__Aim of the task__. Using the records below, transcribe word for word the stretch from the line that contains "Open more options menu for 471 Andrea Dr" through the line that contains "You are a computer-use agent. The height", both end lines included, and nothing else.

(Items from a data source)
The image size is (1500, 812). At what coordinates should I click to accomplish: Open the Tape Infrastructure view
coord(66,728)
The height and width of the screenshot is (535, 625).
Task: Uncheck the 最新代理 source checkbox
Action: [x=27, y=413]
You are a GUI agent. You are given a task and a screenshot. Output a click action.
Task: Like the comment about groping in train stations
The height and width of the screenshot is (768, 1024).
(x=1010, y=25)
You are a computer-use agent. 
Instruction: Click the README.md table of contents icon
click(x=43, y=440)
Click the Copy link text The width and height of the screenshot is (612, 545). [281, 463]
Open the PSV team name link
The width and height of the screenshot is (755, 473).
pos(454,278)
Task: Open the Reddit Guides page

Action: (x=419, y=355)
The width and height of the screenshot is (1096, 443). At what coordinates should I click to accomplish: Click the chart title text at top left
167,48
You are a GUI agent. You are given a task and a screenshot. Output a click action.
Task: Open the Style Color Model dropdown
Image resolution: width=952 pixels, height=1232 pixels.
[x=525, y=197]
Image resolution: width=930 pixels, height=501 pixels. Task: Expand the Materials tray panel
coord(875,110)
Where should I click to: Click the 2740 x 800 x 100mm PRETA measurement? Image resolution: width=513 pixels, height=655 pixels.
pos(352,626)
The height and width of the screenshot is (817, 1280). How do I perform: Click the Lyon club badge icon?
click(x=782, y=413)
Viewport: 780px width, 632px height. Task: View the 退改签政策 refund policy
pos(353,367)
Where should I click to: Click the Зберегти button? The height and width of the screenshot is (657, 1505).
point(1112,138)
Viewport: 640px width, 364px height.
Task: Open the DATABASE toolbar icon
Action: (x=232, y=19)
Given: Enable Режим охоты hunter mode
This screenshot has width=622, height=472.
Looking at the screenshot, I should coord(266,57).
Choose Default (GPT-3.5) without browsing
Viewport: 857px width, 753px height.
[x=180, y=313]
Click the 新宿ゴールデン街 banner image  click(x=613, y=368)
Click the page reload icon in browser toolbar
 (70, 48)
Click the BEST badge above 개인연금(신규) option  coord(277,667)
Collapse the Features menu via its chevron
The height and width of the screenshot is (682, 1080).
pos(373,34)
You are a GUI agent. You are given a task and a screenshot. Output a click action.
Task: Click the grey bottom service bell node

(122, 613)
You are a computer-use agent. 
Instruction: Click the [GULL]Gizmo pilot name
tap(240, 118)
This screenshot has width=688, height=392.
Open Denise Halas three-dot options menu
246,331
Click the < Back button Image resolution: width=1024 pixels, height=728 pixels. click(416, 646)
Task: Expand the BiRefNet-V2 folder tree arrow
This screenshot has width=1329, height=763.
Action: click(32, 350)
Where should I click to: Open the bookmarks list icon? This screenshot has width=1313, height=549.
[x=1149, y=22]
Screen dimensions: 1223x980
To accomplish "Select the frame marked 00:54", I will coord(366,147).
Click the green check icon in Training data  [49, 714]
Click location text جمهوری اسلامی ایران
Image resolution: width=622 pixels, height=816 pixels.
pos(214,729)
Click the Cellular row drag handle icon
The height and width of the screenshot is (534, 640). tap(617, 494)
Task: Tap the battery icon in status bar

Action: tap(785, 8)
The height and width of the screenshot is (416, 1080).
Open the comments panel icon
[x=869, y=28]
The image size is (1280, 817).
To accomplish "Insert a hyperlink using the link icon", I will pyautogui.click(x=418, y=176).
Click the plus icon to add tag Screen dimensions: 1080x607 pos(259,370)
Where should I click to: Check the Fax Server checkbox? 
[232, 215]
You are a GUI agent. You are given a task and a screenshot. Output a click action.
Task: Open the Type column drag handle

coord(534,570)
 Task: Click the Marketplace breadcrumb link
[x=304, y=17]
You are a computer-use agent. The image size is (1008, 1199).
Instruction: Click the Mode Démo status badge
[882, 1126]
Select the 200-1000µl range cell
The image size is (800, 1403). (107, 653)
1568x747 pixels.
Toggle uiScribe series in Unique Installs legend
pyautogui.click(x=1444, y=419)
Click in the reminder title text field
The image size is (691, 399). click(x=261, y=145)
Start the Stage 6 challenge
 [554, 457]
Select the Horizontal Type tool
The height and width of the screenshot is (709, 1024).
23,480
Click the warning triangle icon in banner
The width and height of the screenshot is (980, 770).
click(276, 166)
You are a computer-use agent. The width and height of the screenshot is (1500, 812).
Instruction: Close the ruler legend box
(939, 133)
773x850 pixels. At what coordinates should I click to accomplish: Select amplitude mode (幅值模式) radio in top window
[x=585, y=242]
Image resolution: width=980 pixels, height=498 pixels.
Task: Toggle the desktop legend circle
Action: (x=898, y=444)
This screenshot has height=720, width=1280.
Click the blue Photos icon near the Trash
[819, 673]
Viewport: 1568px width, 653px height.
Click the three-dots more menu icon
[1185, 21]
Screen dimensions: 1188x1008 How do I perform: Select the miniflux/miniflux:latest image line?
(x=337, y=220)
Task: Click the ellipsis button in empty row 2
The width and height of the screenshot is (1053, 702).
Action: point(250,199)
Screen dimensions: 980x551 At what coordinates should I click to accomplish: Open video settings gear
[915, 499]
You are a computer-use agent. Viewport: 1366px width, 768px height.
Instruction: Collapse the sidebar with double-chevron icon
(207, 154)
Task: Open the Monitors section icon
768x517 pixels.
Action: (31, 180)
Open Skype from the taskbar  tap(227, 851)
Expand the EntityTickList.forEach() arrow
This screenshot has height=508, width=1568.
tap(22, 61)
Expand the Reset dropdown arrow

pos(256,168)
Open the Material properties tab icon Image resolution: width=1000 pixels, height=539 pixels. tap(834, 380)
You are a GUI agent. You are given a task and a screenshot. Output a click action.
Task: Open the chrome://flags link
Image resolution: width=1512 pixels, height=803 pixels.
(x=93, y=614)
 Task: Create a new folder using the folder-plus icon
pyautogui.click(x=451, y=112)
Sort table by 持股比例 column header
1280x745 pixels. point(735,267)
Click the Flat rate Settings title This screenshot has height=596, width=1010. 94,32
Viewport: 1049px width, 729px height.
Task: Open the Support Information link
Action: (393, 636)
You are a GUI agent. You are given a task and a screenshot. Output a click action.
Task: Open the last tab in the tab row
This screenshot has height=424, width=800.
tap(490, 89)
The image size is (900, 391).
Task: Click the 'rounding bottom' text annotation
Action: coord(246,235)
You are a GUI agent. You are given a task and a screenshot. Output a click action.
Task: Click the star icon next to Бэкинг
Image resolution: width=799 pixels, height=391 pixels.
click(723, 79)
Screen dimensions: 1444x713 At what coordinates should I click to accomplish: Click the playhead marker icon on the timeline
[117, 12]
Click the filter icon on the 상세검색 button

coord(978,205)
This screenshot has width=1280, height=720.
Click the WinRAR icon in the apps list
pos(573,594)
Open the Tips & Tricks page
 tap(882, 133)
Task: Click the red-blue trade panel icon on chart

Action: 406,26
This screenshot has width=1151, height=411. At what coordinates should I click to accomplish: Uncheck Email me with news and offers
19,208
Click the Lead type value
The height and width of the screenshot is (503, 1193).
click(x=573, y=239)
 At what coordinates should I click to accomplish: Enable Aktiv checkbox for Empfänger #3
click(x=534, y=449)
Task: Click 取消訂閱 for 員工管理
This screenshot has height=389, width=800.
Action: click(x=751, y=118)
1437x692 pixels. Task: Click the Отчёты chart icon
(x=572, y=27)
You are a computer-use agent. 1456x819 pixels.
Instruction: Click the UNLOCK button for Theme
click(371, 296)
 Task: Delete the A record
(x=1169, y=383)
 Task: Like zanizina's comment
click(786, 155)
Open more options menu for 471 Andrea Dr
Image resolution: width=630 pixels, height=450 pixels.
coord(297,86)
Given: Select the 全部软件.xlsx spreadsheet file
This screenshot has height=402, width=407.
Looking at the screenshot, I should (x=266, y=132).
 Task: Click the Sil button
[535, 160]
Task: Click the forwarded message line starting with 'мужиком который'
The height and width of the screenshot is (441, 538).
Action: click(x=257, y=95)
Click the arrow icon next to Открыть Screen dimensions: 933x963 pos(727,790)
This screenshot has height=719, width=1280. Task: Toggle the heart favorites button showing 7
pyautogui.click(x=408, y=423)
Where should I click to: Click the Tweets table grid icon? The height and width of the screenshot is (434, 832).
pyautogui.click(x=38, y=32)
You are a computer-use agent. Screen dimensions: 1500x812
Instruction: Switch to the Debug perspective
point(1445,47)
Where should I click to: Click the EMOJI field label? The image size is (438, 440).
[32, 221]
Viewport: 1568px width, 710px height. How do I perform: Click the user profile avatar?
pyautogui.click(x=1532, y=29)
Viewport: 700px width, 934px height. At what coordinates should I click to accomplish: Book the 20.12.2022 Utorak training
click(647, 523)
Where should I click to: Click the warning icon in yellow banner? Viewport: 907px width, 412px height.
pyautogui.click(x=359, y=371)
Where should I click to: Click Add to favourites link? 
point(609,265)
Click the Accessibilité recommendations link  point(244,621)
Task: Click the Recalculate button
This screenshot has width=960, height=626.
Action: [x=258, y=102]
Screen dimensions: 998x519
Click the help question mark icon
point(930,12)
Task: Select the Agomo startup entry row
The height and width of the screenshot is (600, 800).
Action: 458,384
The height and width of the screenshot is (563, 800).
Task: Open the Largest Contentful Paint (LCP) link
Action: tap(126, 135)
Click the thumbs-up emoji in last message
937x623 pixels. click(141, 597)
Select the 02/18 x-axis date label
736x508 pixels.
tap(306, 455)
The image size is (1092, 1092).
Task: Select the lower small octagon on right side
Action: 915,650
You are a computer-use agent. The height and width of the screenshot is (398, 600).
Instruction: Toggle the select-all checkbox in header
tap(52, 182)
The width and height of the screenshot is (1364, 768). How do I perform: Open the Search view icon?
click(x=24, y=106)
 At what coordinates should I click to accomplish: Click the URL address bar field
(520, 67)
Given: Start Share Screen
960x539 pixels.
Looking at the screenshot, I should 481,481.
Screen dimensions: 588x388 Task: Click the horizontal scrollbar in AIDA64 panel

__Completed exercise__.
Open more options menu for 471 Andrea Dr
Image resolution: width=630 pixels, height=450 pixels.
coord(297,86)
Given: Select the 全部软件.xlsx spreadsheet file
This screenshot has height=402, width=407.
Looking at the screenshot, I should (x=266, y=132).
 Task: Click the Sil button
[535, 160]
Task: Click the forwarded message line starting with 'мужиком который'
The height and width of the screenshot is (441, 538).
Action: click(x=257, y=95)
Click the arrow icon next to Открыть Screen dimensions: 933x963 pos(727,790)
This screenshot has height=719, width=1280. Task: Toggle the heart favorites button showing 7
pyautogui.click(x=408, y=423)
Where should I click to: Click the Tweets table grid icon? The height and width of the screenshot is (434, 832).
pyautogui.click(x=38, y=32)
You are a computer-use agent. Screen dimensions: 1500x812
Instruction: Switch to the Debug perspective
point(1445,47)
Where should I click to: Click the EMOJI field label? The image size is (438, 440).
[32, 221]
Viewport: 1568px width, 710px height. How do I perform: Click the user profile avatar?
pyautogui.click(x=1532, y=29)
Viewport: 700px width, 934px height. At what coordinates should I click to accomplish: Book the 20.12.2022 Utorak training
click(647, 523)
Where should I click to: Click the warning icon in yellow banner? Viewport: 907px width, 412px height.
pyautogui.click(x=359, y=371)
Where should I click to: Click Add to favourites link? 
point(609,265)
Click the Accessibilité recommendations link  point(244,621)
Task: Click the Recalculate button
This screenshot has width=960, height=626.
Action: [x=258, y=102]
Screen dimensions: 998x519
Click the help question mark icon
point(930,12)
Task: Select the Agomo startup entry row
The height and width of the screenshot is (600, 800).
Action: 458,384
The height and width of the screenshot is (563, 800).
Task: Open the Largest Contentful Paint (LCP) link
Action: tap(126, 135)
Click the thumbs-up emoji in last message
937x623 pixels. click(141, 597)
Select the 02/18 x-axis date label
736x508 pixels.
tap(306, 455)
The image size is (1092, 1092).
Task: Select the lower small octagon on right side
Action: 915,650
You are a computer-use agent. The height and width of the screenshot is (398, 600).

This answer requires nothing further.